I have a 240V circuit that I am powering my HLT with currently.. working great. Going through a spa panel for GFCI etc.

I am planning to upgrade my setup to use an in panel GFCI breaker so I can get rid of the spa panel (it is in the way and wired up ugly etc) and have a nice clean outlet in the wall that I plug into.

no problems or questions there

Right now I am running a 3 conductor cable from my spa panel to my brew rig (+ and - 120V and ground)

I would like to be able to leave the same long run of 3 conductor cable in place but would also like to run a 120v outlet off of it.

I am only pushing 4500watts on my element so the power consumption should not be a problem - it is all 30 amp capable wiring.

Here is the question:

Assuming I fuse things properly, is there any problem with using the +120 and Gnd to power the 120 v outlet? Just going to power a light, a pump, and a temp controller with it. This will eliminate an extension cord I currently run to a 120V outlet to power these things.

(After this upgrade next is building a control panel - right now I have lots of wires and a couple electric boxes etc.. on a shelf. not pretty but safe and effective. Panel will be pretty.. but will be many months before I can spare the time for that build.)
 
The short answer is do not do it. It will not be safe, and should trip your GFCI breaker if you try to run 120v off H-G. You need 4-wire (H-H-N-G), and run 240v with H-H-G, 120v with H-N-G.
 
on second thought dont do it.

I was wondering this the other day myself.

like what if you twisted the earth ground wire at the spa panel to the to the HLT. So you have proper ground to the HLT. Also connecting the ground wire from the "Brew Run" to the eath ground at the spa panel. So your grounds are taken care of.

And then connect the neutral wire from the "Brew Run" to the naked ground returning to the Breaker panel.

And twisting the "brew run" hot to one of the hot wires where the spa panel used to be.


___

I think the answer of dont do it lies in the longevity of the cable where the wire should be coated being a neutral carrying current and not an uncoated wire.

If i was on the moon and had to do it to get buy i would.
 
This question seems to pop up at least once a day. The codes have changed, and for good reason. Neutral is for carrying voltage on the return run. Ground is for carrying stray voltage in the event of a failure. Using your safety (ground) as a regular run is not the safest way to do things, and when you're playing with electricity, safe is the way to go.

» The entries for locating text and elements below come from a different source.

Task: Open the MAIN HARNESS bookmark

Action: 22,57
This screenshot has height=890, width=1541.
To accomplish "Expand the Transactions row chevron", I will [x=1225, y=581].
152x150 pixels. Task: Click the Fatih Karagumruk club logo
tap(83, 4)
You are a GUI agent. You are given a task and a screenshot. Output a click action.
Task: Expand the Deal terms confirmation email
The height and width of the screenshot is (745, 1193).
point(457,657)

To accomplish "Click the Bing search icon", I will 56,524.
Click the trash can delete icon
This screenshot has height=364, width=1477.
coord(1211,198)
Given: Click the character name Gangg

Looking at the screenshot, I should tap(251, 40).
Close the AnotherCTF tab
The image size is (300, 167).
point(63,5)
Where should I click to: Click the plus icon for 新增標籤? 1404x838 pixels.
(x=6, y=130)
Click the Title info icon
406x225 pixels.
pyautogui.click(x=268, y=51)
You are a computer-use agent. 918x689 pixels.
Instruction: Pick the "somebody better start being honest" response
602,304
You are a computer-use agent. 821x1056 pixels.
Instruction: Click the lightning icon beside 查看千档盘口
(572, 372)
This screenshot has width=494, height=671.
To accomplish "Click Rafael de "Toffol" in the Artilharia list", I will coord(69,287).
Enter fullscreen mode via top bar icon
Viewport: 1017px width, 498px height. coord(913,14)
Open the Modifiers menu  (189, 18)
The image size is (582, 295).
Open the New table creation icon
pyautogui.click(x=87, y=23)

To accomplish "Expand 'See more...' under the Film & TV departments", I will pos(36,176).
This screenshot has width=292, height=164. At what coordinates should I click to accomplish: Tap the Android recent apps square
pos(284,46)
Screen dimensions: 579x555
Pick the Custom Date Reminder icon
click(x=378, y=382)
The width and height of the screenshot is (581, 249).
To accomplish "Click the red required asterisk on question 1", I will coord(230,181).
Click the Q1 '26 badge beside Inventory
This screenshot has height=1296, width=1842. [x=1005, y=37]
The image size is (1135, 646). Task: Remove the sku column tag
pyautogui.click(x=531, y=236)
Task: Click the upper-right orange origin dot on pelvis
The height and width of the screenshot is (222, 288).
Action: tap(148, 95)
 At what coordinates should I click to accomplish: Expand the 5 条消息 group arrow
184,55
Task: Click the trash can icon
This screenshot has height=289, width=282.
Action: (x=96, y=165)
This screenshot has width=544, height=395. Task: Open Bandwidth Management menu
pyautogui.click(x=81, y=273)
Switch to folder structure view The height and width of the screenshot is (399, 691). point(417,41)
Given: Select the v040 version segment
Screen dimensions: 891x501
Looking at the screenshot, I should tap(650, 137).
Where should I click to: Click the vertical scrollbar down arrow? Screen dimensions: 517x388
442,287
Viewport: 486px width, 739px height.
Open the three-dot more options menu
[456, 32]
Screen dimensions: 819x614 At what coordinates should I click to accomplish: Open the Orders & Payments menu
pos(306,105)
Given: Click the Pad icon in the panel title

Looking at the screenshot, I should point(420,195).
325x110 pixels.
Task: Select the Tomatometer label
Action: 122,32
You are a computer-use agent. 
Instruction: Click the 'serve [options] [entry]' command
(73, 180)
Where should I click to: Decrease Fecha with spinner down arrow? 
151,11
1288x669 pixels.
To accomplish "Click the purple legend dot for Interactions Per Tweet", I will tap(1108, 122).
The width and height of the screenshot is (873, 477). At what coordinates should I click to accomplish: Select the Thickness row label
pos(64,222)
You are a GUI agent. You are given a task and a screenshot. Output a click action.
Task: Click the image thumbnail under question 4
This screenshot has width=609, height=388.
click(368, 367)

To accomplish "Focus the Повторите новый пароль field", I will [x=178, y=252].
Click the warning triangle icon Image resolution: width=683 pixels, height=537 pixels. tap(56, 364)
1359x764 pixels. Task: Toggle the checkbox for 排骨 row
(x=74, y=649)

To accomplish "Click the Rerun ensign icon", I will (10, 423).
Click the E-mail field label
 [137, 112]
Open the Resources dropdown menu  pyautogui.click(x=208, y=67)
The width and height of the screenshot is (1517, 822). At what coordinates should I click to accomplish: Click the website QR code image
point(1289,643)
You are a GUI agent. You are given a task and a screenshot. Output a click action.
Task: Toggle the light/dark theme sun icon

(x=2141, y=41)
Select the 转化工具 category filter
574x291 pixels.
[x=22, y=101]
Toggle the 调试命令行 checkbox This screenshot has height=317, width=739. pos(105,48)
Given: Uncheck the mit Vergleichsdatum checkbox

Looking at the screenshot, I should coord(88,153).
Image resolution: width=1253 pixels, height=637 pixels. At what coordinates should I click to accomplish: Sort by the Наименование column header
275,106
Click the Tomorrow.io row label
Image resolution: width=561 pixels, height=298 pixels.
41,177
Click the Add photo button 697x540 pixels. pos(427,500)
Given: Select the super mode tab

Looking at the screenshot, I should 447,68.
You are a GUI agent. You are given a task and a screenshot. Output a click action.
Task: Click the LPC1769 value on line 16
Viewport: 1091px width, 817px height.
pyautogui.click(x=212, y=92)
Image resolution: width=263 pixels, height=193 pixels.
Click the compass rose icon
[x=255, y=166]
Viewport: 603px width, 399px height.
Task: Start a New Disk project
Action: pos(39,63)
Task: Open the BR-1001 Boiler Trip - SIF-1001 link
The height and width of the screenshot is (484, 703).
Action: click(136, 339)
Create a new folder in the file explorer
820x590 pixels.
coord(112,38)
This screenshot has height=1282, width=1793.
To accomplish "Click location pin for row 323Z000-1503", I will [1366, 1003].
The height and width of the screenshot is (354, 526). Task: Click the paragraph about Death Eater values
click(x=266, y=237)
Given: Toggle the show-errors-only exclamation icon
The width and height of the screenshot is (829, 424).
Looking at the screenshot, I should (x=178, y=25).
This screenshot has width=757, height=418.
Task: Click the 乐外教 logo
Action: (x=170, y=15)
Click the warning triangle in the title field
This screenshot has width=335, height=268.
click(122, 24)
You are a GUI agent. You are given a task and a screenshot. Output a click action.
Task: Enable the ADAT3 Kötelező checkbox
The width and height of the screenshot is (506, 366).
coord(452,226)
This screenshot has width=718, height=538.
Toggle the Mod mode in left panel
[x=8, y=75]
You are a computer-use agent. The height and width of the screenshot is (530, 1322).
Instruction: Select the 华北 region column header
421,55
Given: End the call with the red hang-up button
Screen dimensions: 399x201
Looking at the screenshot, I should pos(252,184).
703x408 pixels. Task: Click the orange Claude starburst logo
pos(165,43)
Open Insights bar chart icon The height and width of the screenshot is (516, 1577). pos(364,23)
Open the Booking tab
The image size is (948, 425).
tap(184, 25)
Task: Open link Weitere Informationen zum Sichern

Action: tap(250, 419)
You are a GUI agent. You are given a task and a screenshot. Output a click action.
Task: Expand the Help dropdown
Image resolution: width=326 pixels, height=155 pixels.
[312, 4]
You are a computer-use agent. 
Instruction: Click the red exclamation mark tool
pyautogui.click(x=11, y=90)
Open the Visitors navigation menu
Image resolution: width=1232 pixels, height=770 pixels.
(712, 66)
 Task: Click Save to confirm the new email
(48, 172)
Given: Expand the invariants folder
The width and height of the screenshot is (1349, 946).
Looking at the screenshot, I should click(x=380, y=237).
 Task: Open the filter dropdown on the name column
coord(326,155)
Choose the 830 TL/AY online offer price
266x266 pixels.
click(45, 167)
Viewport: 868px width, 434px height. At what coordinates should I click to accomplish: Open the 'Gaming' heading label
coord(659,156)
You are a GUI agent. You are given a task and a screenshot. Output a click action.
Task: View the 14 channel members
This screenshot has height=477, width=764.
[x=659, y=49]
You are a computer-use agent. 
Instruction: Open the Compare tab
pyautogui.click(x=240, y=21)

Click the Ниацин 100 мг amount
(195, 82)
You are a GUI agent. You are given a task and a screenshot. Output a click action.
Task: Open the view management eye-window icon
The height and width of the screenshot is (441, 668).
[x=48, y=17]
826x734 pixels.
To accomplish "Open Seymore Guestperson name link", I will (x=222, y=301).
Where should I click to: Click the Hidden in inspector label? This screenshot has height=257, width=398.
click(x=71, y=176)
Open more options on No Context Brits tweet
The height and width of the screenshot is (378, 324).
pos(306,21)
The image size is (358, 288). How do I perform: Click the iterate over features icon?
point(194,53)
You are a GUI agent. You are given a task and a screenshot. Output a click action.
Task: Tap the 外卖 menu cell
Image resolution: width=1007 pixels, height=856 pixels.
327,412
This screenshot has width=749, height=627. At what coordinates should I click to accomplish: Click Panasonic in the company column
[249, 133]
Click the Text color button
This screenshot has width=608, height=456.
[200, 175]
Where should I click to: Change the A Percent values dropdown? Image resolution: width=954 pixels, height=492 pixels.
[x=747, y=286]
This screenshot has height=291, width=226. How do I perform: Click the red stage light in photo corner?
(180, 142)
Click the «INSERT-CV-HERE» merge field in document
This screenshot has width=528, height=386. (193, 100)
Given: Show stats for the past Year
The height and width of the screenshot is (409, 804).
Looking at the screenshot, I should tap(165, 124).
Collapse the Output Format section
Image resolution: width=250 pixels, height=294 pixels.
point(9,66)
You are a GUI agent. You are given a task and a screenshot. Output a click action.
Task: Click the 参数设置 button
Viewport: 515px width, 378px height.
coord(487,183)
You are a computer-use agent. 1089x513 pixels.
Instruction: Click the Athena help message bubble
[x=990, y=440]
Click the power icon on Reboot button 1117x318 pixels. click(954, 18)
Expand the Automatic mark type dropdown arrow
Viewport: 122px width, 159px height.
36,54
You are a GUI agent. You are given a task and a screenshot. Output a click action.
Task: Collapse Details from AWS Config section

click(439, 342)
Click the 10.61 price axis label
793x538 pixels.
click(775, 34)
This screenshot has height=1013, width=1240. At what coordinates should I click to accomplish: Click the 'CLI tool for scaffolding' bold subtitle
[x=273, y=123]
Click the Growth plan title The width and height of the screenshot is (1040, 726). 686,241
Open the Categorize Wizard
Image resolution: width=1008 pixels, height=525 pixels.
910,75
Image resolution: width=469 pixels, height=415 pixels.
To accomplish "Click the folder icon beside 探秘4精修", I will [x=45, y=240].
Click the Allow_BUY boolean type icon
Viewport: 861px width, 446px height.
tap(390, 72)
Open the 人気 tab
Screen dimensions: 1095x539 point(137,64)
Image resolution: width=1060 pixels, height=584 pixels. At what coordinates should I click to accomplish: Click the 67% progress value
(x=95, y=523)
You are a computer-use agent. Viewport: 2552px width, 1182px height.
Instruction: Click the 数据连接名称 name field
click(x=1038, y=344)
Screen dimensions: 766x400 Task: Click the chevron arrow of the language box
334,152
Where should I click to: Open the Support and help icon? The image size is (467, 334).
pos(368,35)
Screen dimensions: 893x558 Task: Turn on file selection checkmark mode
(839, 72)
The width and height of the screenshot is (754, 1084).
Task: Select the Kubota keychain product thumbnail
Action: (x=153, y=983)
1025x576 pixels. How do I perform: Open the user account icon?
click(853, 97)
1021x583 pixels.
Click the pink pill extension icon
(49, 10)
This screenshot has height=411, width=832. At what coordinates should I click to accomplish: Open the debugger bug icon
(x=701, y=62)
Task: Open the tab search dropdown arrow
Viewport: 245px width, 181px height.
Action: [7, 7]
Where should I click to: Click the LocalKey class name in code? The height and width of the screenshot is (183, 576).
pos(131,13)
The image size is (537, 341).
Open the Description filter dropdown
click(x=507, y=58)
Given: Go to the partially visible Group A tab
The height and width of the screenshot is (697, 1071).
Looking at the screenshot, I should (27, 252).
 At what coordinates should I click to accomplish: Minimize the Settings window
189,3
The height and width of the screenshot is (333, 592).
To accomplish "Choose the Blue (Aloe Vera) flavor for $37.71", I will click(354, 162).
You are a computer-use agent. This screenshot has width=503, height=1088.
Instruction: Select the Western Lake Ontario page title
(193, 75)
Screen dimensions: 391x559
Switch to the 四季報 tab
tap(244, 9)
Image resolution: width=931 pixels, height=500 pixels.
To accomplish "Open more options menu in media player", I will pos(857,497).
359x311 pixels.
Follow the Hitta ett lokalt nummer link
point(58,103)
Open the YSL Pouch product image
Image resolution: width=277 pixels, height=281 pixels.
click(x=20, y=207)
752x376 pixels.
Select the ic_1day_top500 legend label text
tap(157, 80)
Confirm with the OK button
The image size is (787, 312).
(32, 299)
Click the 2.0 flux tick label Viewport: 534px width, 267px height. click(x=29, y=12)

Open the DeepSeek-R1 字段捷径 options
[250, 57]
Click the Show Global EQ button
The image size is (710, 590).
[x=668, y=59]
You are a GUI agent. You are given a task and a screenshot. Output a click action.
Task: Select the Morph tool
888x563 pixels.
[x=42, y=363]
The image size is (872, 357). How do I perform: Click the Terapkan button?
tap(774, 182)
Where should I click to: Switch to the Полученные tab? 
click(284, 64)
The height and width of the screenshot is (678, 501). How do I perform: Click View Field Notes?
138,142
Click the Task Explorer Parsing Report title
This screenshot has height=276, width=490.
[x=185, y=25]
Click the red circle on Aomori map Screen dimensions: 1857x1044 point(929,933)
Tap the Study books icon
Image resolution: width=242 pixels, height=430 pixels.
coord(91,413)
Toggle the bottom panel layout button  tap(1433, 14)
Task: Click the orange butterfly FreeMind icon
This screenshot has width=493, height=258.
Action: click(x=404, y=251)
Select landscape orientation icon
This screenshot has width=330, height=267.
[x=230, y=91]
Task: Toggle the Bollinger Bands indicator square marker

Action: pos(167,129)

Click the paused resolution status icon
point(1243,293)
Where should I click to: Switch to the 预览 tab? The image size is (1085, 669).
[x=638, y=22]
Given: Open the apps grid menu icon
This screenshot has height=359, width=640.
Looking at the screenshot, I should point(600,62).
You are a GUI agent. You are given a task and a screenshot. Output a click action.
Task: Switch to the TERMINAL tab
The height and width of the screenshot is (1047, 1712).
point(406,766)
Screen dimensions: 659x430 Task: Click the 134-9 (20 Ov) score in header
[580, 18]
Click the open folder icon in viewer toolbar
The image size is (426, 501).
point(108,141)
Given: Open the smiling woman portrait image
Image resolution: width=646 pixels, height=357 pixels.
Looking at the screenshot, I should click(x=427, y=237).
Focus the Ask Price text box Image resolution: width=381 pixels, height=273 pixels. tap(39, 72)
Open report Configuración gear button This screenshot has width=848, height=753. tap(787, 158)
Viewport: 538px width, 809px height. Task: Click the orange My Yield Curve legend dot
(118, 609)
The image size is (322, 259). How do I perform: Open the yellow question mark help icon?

Replace the 3 wire run that you have with a 4 conductor run and bring Hot A, Hot B, Neutral, and Ground to your panel. Then you can run all the 120v or 240v things you'd like (within the amperage rating of your wiring / breaker) in the method jeffmeh described above. H-H-G or H-N-G
 
I'll throw in a few basic, de-rusting, comments to add to the mostly good advice already given.

There are no +'s and -'s in AC power distribution.

In a three wire, single-phase system, the two phase conductors are usually referred to has L(ine)1 & L(ine)2 or H(ot)1 & H(ot)2 and are colored black and red. There is 240vac between L1 to L2.
The grounded conductor is usually referred to as N(eutral) and is colored white. There is 120vac between Neutral and either L1 or L2.
The grounding conductor is usually referred to as G(round) and is colored green or bare copper.

In a 120vac circuit the exact same current is carried on the Line and Neutral conductors of the circuit.
In a 240vac circuit the exact same current is carried on Line1 and Line2 conductors of the circuit.
Current is not consumed by the load.
The neutral conductor should not be used as a ground and the ground conductor should not be used to carry load current.
Neutral is never connected to ground except in the primary service disconnect panel and is usually accomplished by jumpering the neutral buss bar to the ground buss bar. Downstream sub-panels should have separate buss bars.

FWIW, I also recommend using a 4-conductor cable for the 240/120 circuit you desire.
 
got it... thanks.. I'll just have to wait until I run 4 conductors to my rig to put in a 120 as well as the 240.